Can you repeat the listing, starting with the line with "How do I perform: Toggle" and going on through the line with "Action: [1213, 130]", swapping in "sidebar" for "side panel", changing nothing else, and leaving out the pictures?

START Material for this exercise

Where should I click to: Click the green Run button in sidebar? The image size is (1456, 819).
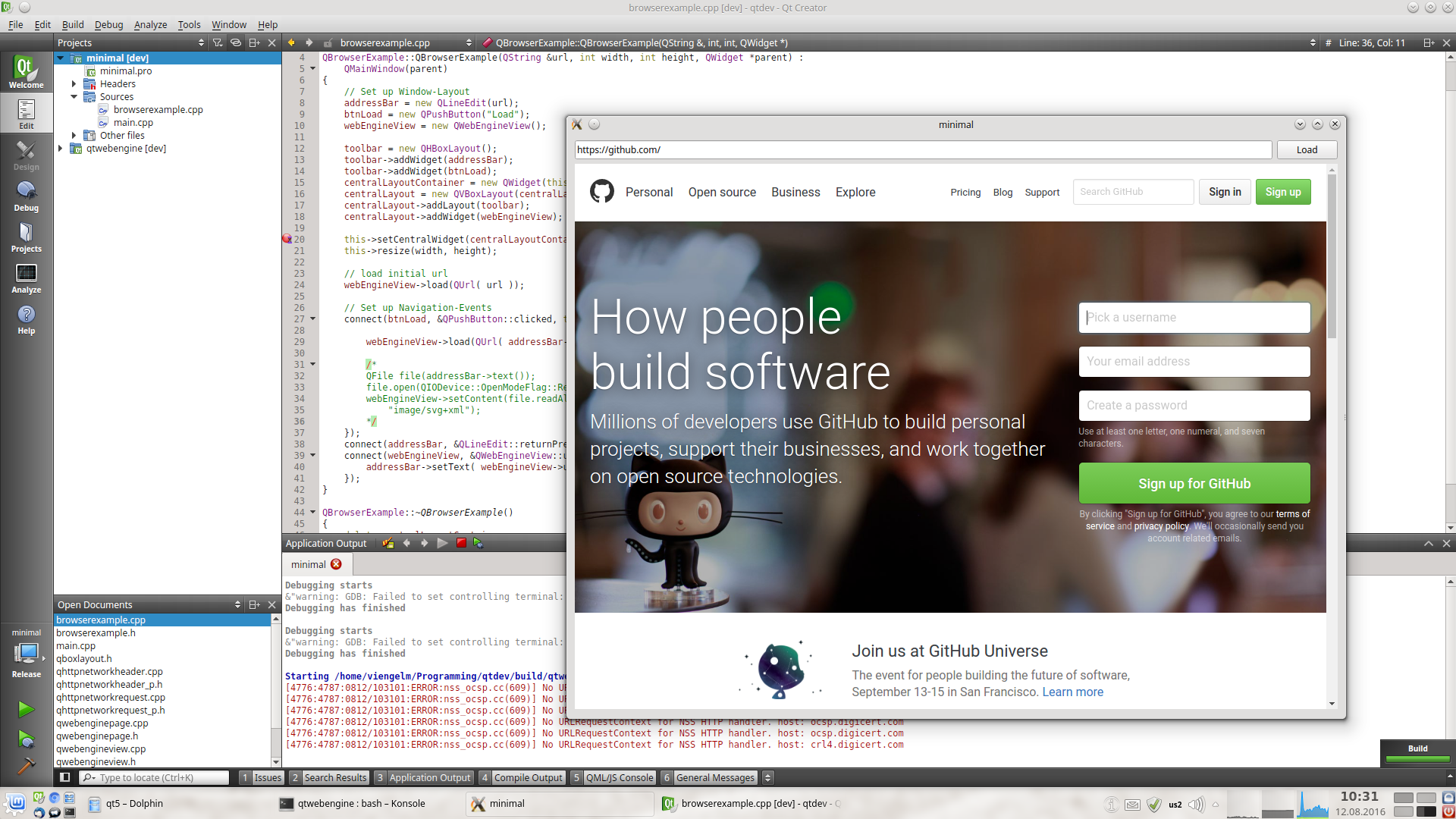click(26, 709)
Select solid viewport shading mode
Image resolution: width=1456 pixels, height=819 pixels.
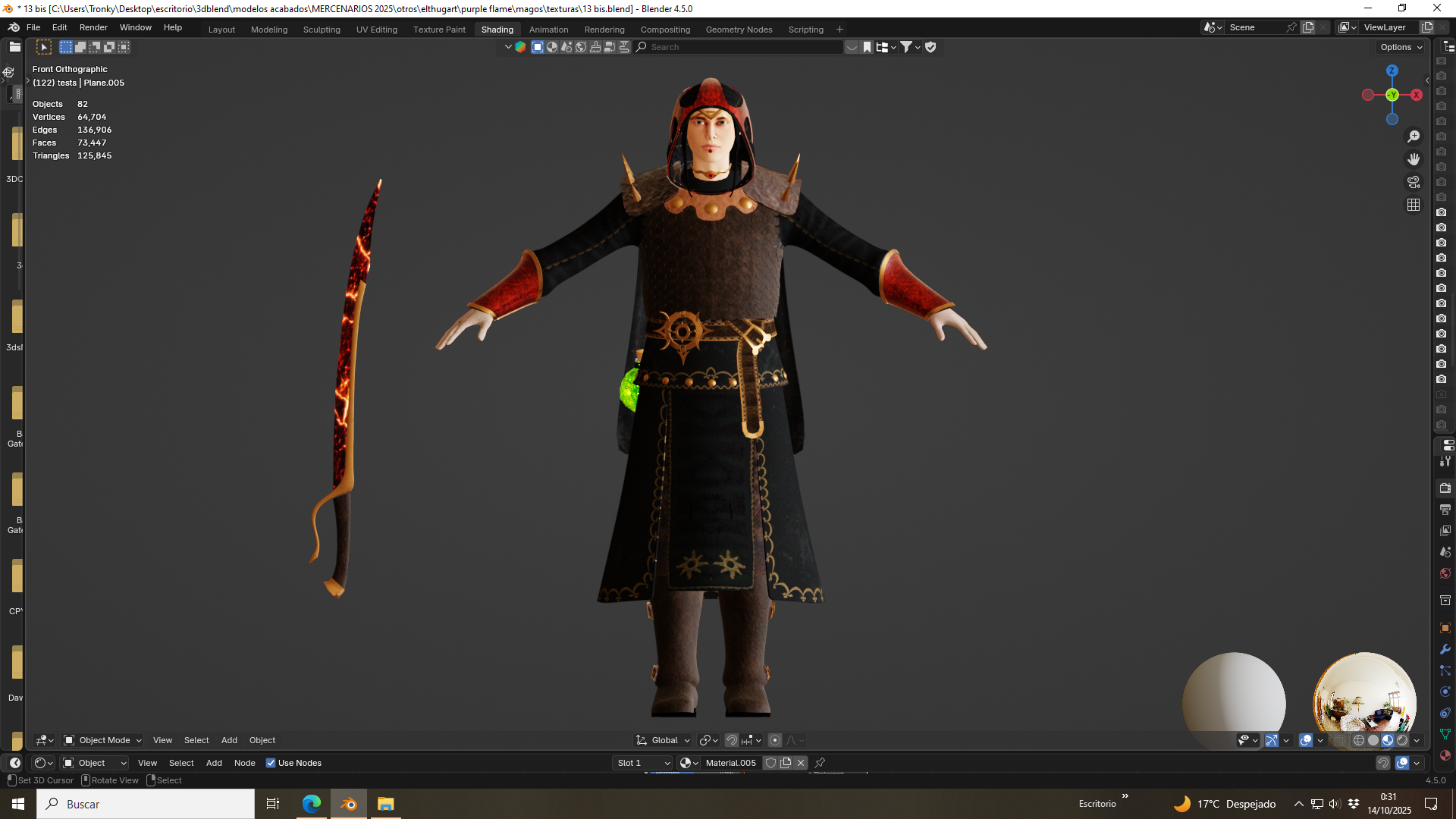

END Material for this exercise
START Material for this exercise

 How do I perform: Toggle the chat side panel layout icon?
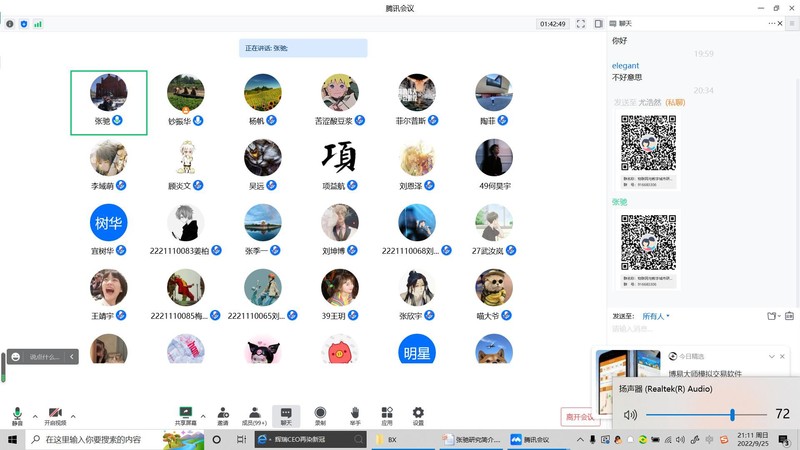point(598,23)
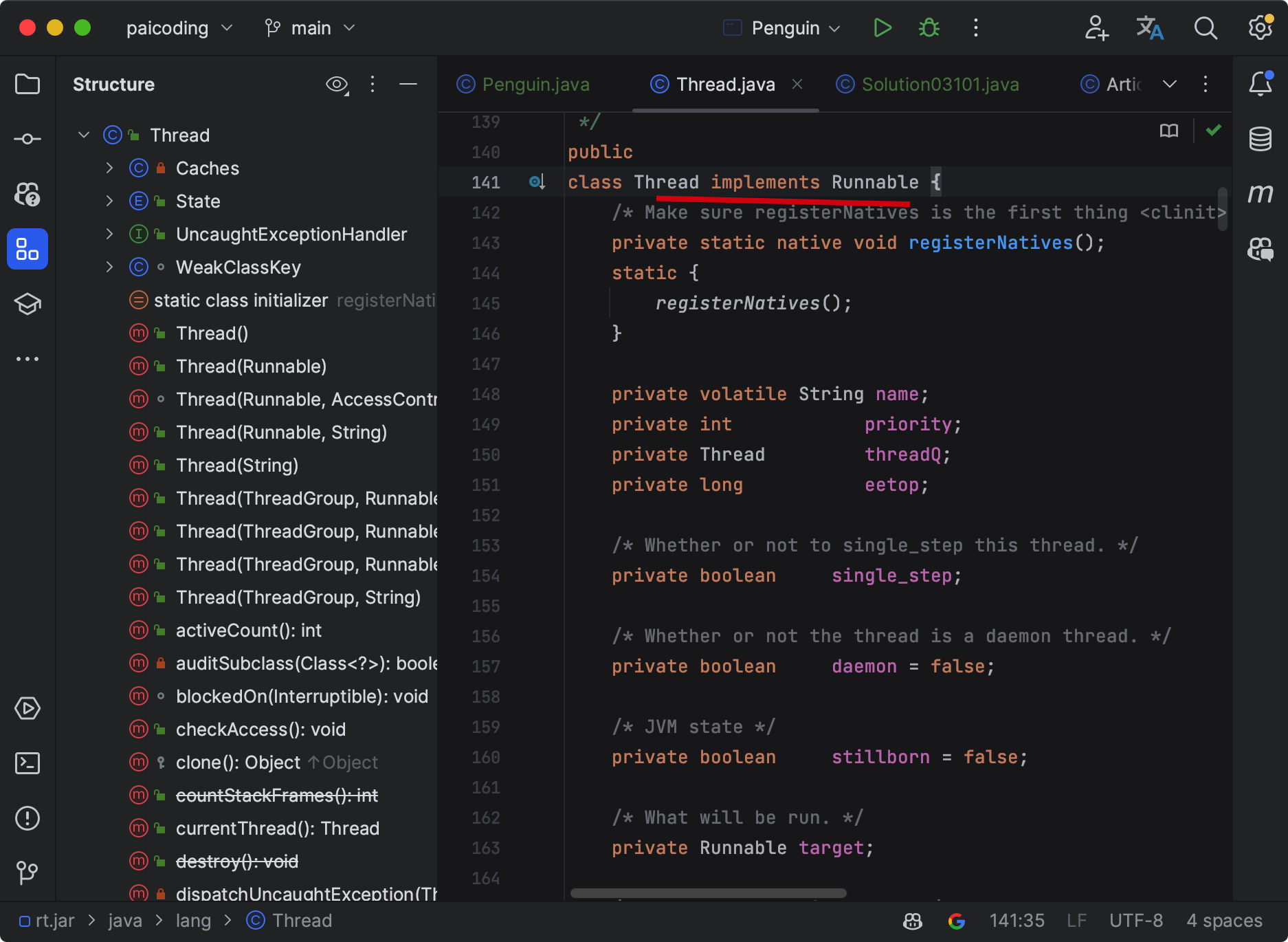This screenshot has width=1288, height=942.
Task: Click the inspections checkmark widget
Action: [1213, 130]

END Material for this exercise

▸ **Output for this task**:
 How do I perform: Toggle the chat sidebar layout icon?
point(598,23)
This screenshot has width=1288, height=942.
Task: Click the inspections checkmark widget
Action: [1213, 130]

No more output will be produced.